Through the collaboration between Humanities Kansas and Symphony in the Flint Hills, VonHolten saw firsthand the strength and passion of this organization. When Christy Davis announced she was stepping down as director, VonHolten knew this was her opportunity to move to Chase County.

“I felt like the skills and strengths that I could bring to this organization would be a good partnership,” VonHolten said. “Fortunately, the board agreed with that.”

VonHolten said she believes in the power of environmental humanities and environmental writing, art that has a dialogue with the land. She said she hopes to bring in more artists of different mediums — authors, musicians and sculpture, for example, to show the beauty and importance of protecting the Flint Hills. She hopes to expand the conversation about the tallgrass prairie not only through symphonic music but also visual art that is place-based, that gets people to experience the prairie hands on. She also hopes to implement smaller, more ad hoc programming year-round, hoping to engage more with younger people

Joining the organization only five days before the event was nerve-racking, VonHolten said, but she was ready for the challenge. Then, her first signature event was canceled after a storm destroyed tents and toppled chairs and tables at the site.

It was a scary week, VonHolten said, but there is always a silver lining. She points to the incredible staff, a board that is fiercely dedicated to the Symphony in the Flint Hills mission and major sponsors and patrons who have reached out to offer help is what gives her confidence that the symphony will survive this setback.

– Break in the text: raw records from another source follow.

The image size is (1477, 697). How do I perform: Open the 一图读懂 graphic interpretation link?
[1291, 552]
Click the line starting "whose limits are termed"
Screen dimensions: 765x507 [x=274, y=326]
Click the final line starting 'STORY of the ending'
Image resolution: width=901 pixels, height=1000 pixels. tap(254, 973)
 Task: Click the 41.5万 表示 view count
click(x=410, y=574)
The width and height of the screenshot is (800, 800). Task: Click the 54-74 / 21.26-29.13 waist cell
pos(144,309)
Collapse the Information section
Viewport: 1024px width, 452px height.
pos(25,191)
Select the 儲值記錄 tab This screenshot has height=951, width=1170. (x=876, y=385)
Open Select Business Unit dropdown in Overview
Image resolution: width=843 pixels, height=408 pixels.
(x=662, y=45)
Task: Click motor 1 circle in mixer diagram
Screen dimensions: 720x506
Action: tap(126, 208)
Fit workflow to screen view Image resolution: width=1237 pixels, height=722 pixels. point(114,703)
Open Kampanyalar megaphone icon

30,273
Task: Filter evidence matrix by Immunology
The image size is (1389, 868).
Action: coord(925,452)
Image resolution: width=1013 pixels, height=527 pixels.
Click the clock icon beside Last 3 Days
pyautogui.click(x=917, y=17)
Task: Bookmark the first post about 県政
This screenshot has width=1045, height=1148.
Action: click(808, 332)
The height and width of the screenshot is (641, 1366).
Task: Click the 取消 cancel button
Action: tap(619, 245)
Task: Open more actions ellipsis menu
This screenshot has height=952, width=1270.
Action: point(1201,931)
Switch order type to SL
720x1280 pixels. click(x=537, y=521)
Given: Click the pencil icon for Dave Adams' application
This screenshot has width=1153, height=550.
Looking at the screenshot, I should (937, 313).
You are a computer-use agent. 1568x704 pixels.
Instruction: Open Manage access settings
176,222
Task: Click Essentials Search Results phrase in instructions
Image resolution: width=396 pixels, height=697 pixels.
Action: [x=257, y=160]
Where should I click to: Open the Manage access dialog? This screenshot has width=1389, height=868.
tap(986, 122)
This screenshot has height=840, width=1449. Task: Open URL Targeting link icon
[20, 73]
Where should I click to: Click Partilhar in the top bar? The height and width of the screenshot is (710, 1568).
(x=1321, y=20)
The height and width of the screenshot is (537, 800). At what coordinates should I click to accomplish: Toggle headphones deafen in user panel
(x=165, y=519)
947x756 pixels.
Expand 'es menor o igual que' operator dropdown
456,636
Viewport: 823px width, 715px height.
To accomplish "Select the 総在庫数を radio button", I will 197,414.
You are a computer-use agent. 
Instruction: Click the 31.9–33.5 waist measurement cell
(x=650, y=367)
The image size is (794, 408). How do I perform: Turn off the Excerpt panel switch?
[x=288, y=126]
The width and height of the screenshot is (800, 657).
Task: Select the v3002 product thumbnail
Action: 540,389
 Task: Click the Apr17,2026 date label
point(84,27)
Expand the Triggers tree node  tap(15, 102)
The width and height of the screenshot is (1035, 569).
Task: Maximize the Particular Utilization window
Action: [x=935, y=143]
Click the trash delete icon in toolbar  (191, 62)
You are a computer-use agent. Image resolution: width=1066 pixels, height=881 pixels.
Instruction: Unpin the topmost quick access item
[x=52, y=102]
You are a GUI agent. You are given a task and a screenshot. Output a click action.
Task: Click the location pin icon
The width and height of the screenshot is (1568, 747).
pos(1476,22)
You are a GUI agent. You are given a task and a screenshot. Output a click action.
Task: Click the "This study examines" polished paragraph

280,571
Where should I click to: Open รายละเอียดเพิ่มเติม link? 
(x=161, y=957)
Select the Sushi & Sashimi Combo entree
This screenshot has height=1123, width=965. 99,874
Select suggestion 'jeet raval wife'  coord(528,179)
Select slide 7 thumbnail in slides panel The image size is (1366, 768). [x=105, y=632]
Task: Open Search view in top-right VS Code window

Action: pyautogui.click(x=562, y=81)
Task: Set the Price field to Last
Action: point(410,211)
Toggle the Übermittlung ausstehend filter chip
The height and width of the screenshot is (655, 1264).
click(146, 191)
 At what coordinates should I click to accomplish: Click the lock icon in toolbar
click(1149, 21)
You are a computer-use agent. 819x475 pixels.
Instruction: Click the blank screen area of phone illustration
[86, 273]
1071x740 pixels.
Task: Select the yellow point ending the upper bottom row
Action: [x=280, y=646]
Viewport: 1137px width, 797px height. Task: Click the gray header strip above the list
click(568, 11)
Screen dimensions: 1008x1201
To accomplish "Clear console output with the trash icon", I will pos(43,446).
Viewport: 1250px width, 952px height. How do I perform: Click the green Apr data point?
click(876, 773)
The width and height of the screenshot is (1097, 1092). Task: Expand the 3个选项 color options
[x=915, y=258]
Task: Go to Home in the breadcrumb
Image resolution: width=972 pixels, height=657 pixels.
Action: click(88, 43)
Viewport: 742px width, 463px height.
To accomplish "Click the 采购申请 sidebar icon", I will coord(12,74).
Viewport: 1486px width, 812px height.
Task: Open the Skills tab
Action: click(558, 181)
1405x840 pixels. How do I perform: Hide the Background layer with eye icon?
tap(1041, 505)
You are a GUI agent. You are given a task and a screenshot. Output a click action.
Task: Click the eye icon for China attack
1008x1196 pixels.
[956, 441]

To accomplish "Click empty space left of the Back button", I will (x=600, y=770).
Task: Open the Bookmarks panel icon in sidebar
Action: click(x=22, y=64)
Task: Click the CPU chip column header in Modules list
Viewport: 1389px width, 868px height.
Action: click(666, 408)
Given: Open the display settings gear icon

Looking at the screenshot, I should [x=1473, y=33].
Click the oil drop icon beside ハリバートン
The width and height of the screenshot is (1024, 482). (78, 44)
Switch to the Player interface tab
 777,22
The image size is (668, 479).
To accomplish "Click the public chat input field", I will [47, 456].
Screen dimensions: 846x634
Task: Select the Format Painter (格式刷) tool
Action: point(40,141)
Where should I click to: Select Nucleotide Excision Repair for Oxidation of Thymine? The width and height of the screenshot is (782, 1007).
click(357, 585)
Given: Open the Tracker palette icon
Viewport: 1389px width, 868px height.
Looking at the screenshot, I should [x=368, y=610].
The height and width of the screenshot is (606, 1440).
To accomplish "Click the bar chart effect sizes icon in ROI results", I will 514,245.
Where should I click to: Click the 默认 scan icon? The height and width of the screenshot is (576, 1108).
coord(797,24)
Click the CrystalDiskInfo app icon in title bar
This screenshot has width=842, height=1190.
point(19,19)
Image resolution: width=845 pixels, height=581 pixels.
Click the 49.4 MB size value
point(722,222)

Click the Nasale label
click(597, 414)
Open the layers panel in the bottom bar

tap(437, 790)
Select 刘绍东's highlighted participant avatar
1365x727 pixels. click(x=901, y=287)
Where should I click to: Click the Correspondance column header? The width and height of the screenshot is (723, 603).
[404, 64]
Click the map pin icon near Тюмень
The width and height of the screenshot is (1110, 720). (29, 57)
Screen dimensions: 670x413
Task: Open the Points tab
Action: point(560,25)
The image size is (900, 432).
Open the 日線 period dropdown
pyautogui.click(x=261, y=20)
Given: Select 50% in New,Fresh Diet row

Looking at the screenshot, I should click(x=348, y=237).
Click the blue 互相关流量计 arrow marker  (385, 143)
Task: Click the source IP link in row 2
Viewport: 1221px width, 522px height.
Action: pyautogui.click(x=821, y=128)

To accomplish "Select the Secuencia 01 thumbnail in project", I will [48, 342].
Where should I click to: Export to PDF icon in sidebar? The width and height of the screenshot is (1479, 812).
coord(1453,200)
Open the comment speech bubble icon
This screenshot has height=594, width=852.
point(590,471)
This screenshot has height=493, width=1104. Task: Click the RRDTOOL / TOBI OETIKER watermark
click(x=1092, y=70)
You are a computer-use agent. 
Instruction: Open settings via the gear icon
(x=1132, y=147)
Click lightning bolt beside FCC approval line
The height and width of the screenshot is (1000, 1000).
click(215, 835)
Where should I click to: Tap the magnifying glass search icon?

The main thing she said she is worried about is what impact the cancellation will have on next year’s ticket sales.

She has seen the hard work, passion and dedication from the Symphony in the Flint Hills staff and said she is excited to begin this new chapter of her life.

“I look forward to getting to know Cottonwood Falls and Strong City and the communities in Chase County better to see how we are as partners and how we can all strengthen each other’s adventures.”